--- begin ---
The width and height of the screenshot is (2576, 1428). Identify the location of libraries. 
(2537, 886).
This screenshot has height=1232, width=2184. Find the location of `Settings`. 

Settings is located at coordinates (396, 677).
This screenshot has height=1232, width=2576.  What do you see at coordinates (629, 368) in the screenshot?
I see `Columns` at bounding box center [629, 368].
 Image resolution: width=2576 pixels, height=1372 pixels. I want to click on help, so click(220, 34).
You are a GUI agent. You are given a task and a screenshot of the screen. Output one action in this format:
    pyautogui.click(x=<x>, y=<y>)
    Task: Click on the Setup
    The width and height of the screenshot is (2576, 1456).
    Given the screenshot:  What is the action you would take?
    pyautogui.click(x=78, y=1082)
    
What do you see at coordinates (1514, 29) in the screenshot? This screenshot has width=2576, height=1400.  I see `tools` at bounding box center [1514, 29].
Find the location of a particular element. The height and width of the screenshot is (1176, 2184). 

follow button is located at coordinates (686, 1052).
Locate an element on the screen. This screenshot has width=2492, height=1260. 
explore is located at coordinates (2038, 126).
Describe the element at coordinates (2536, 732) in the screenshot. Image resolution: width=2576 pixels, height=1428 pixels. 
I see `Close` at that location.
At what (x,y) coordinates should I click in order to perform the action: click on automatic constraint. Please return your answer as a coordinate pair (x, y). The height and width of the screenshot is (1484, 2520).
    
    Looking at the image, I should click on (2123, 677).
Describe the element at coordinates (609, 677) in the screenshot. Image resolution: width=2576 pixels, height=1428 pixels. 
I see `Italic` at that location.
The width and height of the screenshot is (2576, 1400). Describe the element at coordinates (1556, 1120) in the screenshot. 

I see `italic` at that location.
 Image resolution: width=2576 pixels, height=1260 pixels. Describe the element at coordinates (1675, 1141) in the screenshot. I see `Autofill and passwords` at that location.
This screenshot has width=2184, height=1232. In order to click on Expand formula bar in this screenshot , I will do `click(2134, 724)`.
--- end ---
— Task prompt —
Render the lines above as a Markdown table with a row number in a column headed "Row" and the line itself in a column headed "Line", leaving out blank lines.

— Correct result —
| Row | Line |
|---|---|
| 1 | The width and height of the screenshot is (2576, 1428). Identify the location of libraries.  |
| 2 | (2537, 886). |
| 3 | This screenshot has height=1232, width=2184. Find the location of `Settings`.  |
| 4 | Settings is located at coordinates (396, 677). |
| 5 | This screenshot has height=1232, width=2576.  What do you see at coordinates (629, 368) in the screenshot? |
| 6 | I see `Columns` at bounding box center [629, 368]. |
| 7 |  Image resolution: width=2576 pixels, height=1372 pixels. I want to click on help, so click(220, 34). |
| 8 | You are a GUI agent. You are given a task and a screenshot of the screen. Output one action in this format: |
| 9 |     pyautogui.click(x=<x>, y=<y>) |
| 10 |     Task: Click on the Setup |
| 11 |     The width and height of the screenshot is (2576, 1456). |
| 12 |     Given the screenshot:  What is the action you would take? |
| 13 |     pyautogui.click(x=78, y=1082) |
| 14 | What do you see at coordinates (1514, 29) in the screenshot? This screenshot has width=2576, height=1400.  I see `tools` at bounding box center [1514, 29]. |
| 15 | Find the location of a particular element. The height and width of the screenshot is (1176, 2184).  |
| 16 | follow button is located at coordinates (686, 1052). |
| 17 | Locate an element on the screen. This screenshot has width=2492, height=1260.  |
| 18 | explore is located at coordinates (2038, 126). |
| 19 | Describe the element at coordinates (2536, 732) in the screenshot. Image resolution: width=2576 pixels, height=1428 pixels.  |
| 20 | I see `Close` at that location. |
| 21 | At what (x,y) coordinates should I click in order to perform the action: click on automatic constraint. Please return your answer as a coordinate pair (x, y). The height and width of the screenshot is (1484, 2520). |
| 22 |     Looking at the image, I should click on (2123, 677). |
| 23 | Describe the element at coordinates (609, 677) in the screenshot. Image resolution: width=2576 pixels, height=1428 pixels.  |
| 24 | I see `Italic` at that location. |
| 25 | The width and height of the screenshot is (2576, 1400). Describe the element at coordinates (1556, 1120) in the screenshot.  |
| 26 | I see `italic` at that location. |
| 27 |  Image resolution: width=2576 pixels, height=1260 pixels. Describe the element at coordinates (1675, 1141) in the screenshot. I see `Autofill and passwords` at that location. |
| 28 | This screenshot has width=2184, height=1232. In order to click on Expand formula bar in this screenshot , I will do `click(2134, 724)`. |